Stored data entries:
*** Begin section ***
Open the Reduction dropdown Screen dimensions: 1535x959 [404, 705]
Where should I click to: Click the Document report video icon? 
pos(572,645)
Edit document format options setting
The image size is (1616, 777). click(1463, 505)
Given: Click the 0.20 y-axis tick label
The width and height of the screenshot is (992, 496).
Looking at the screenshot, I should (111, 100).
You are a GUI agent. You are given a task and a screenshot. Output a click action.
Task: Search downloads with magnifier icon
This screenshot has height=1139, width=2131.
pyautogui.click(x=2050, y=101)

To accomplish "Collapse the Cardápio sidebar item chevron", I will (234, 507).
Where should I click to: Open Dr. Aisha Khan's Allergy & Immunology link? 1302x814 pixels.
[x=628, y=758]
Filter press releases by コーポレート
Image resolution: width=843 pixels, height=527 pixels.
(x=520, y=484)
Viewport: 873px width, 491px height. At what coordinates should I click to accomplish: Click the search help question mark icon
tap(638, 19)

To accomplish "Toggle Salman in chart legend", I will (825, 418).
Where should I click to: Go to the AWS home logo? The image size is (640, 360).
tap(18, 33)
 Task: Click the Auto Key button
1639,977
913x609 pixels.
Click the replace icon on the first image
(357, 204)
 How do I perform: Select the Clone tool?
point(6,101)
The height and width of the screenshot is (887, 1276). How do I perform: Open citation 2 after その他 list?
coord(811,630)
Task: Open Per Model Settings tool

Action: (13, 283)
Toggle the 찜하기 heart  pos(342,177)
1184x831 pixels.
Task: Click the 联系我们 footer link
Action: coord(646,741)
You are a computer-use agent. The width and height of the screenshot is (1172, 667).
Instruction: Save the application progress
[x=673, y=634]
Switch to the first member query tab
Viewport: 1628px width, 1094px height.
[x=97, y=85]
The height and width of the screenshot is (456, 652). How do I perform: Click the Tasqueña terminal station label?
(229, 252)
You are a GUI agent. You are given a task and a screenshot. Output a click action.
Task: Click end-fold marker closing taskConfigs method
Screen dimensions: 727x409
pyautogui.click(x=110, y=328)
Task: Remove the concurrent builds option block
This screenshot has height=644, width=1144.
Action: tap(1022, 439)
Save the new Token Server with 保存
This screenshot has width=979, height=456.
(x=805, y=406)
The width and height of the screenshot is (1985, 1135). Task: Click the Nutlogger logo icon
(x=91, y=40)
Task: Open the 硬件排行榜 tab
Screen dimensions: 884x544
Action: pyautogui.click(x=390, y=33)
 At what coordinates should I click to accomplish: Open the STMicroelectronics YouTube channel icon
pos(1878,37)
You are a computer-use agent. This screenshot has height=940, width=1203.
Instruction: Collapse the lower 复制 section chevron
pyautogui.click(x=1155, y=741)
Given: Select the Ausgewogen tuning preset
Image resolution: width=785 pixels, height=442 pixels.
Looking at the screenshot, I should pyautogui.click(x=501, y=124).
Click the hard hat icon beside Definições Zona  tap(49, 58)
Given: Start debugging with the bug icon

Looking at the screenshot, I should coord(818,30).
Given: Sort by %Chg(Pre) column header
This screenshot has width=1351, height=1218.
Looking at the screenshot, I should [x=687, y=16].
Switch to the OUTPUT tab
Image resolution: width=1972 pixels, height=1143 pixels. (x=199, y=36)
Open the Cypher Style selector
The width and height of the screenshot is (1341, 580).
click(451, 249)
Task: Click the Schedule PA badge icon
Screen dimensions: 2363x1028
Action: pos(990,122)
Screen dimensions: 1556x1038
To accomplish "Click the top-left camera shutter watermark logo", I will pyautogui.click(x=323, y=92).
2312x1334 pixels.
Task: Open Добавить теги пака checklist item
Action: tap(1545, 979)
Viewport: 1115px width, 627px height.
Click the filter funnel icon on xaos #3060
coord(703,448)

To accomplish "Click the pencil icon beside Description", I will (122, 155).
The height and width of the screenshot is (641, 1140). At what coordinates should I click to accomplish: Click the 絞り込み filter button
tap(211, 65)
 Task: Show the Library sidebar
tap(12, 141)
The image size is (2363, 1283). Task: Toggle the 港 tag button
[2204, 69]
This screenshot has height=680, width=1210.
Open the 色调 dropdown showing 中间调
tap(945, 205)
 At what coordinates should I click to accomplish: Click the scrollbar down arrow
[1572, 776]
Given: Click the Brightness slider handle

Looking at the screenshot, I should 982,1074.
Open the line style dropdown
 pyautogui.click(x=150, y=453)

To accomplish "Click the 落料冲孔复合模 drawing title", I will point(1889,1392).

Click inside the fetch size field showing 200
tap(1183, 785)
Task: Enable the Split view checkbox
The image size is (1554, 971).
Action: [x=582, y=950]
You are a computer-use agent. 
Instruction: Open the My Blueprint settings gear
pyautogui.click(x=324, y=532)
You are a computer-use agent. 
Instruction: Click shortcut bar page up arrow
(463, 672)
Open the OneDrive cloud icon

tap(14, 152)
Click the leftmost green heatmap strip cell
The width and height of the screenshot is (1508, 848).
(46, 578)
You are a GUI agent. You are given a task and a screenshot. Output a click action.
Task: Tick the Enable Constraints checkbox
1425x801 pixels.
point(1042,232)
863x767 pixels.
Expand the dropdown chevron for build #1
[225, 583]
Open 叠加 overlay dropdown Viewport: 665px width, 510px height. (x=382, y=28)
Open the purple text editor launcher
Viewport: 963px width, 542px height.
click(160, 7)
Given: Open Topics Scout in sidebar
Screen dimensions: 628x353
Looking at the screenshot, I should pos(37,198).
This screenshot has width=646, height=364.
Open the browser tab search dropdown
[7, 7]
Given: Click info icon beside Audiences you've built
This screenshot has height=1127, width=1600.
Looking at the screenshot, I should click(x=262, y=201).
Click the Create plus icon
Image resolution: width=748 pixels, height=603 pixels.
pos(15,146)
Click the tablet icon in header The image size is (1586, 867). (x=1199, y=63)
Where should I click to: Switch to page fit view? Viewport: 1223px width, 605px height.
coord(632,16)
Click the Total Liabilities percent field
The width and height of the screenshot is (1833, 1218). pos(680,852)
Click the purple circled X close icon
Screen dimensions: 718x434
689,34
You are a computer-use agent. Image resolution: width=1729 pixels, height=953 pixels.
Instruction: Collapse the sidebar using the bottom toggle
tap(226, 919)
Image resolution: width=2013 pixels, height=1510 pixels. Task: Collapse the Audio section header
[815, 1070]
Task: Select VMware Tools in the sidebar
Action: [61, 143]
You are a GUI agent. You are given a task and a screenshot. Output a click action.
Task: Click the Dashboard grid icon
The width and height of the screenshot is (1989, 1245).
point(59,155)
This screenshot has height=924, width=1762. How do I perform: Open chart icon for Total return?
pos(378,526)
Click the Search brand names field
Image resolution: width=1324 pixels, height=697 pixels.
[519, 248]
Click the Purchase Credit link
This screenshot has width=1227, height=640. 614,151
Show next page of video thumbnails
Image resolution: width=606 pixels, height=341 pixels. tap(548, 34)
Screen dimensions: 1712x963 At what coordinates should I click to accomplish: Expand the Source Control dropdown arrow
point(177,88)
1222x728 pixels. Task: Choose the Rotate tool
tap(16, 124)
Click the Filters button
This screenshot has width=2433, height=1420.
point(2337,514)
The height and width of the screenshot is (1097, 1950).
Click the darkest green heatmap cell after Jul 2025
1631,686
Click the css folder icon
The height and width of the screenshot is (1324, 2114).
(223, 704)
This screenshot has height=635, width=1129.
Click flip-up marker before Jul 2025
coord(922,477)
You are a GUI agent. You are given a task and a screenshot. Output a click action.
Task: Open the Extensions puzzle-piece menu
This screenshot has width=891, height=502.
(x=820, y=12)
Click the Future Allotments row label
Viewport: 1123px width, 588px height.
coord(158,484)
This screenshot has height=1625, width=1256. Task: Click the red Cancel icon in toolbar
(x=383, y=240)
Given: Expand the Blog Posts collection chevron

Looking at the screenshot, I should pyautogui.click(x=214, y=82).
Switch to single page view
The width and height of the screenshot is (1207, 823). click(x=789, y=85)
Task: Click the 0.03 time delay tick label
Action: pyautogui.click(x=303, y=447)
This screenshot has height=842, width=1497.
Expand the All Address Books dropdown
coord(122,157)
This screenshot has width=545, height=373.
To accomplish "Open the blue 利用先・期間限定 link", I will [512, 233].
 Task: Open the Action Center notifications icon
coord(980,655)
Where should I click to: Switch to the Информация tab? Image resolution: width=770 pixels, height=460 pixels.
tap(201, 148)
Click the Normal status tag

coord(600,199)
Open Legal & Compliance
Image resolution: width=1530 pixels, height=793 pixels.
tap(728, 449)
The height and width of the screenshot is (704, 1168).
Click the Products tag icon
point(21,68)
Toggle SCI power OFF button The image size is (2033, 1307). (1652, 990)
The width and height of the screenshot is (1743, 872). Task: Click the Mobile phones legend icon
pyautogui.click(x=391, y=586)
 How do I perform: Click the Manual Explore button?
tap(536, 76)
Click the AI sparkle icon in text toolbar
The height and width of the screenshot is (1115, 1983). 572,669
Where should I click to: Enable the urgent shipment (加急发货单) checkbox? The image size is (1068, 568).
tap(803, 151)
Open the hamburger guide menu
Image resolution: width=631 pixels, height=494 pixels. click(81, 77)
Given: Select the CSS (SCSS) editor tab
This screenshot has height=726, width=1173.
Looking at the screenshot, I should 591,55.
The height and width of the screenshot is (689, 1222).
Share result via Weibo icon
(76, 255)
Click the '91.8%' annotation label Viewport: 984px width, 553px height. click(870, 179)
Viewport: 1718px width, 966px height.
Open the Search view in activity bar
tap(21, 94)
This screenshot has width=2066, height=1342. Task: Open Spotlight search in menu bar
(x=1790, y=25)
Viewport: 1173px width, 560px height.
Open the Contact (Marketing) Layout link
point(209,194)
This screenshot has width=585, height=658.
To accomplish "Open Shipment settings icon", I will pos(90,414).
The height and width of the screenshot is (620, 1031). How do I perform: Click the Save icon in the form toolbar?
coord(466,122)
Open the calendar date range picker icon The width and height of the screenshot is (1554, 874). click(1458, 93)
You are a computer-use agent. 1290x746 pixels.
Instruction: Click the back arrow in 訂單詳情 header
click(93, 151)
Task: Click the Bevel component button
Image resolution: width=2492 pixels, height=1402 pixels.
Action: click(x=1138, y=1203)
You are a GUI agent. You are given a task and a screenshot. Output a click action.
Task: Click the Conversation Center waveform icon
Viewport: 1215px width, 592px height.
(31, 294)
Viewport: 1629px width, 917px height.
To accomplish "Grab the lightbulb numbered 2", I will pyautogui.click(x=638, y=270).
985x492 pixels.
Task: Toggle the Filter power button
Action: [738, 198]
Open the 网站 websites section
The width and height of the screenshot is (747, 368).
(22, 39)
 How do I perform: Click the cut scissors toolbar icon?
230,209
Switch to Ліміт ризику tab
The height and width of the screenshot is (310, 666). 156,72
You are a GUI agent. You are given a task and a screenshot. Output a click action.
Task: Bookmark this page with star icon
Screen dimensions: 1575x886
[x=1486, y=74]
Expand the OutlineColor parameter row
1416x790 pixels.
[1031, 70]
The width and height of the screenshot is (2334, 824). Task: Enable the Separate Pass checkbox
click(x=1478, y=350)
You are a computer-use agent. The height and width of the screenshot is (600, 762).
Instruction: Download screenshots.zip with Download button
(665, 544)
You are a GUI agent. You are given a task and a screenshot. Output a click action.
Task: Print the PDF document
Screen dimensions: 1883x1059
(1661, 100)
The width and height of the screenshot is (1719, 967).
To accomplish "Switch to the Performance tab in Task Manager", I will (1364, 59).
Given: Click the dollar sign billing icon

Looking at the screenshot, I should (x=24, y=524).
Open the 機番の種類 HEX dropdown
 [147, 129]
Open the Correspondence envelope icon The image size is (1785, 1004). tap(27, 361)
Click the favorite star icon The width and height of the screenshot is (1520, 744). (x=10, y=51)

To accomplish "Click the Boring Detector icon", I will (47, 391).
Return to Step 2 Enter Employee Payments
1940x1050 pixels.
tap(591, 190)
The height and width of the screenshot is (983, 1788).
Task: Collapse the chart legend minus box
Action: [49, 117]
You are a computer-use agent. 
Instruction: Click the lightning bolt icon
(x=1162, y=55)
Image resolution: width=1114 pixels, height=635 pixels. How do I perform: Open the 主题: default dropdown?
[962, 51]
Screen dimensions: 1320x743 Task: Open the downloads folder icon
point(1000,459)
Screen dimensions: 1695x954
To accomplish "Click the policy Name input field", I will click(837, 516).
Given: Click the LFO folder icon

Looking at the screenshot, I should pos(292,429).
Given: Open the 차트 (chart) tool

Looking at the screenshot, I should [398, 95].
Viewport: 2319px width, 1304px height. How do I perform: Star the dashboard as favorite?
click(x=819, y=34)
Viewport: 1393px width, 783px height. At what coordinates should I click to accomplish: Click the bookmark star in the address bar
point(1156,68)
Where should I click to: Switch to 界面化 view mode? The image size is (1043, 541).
*** End section ***
Description of the task: The answer is a portion of the data. Write out exactly the line with "Instruction: Download screenshots.zip" and all lines after it.

Task output:
Instruction: Download screenshots.zip with Download button
(665, 544)
You are a GUI agent. You are given a task and a screenshot. Output a click action.
Task: Print the PDF document
Screen dimensions: 1883x1059
(1661, 100)
The width and height of the screenshot is (1719, 967).
To accomplish "Switch to the Performance tab in Task Manager", I will (1364, 59).
Given: Click the dollar sign billing icon

Looking at the screenshot, I should (x=24, y=524).
Open the 機番の種類 HEX dropdown
 [147, 129]
Open the Correspondence envelope icon The image size is (1785, 1004). tap(27, 361)
Click the favorite star icon The width and height of the screenshot is (1520, 744). (x=10, y=51)

To accomplish "Click the Boring Detector icon", I will (47, 391).
Return to Step 2 Enter Employee Payments
1940x1050 pixels.
tap(591, 190)
The height and width of the screenshot is (983, 1788).
Task: Collapse the chart legend minus box
Action: [49, 117]
You are a computer-use agent. 
Instruction: Click the lightning bolt icon
(x=1162, y=55)
Image resolution: width=1114 pixels, height=635 pixels. How do I perform: Open the 主题: default dropdown?
[962, 51]
Screen dimensions: 1320x743 Task: Open the downloads folder icon
point(1000,459)
Screen dimensions: 1695x954
To accomplish "Click the policy Name input field", I will click(837, 516).
Given: Click the LFO folder icon

Looking at the screenshot, I should pos(292,429).
Given: Open the 차트 (chart) tool

Looking at the screenshot, I should [398, 95].
Viewport: 2319px width, 1304px height. How do I perform: Star the dashboard as favorite?
click(x=819, y=34)
Viewport: 1393px width, 783px height. At what coordinates should I click to accomplish: Click the bookmark star in the address bar
point(1156,68)
Where should I click to: Switch to 界面化 view mode? The image size is (1043, 541).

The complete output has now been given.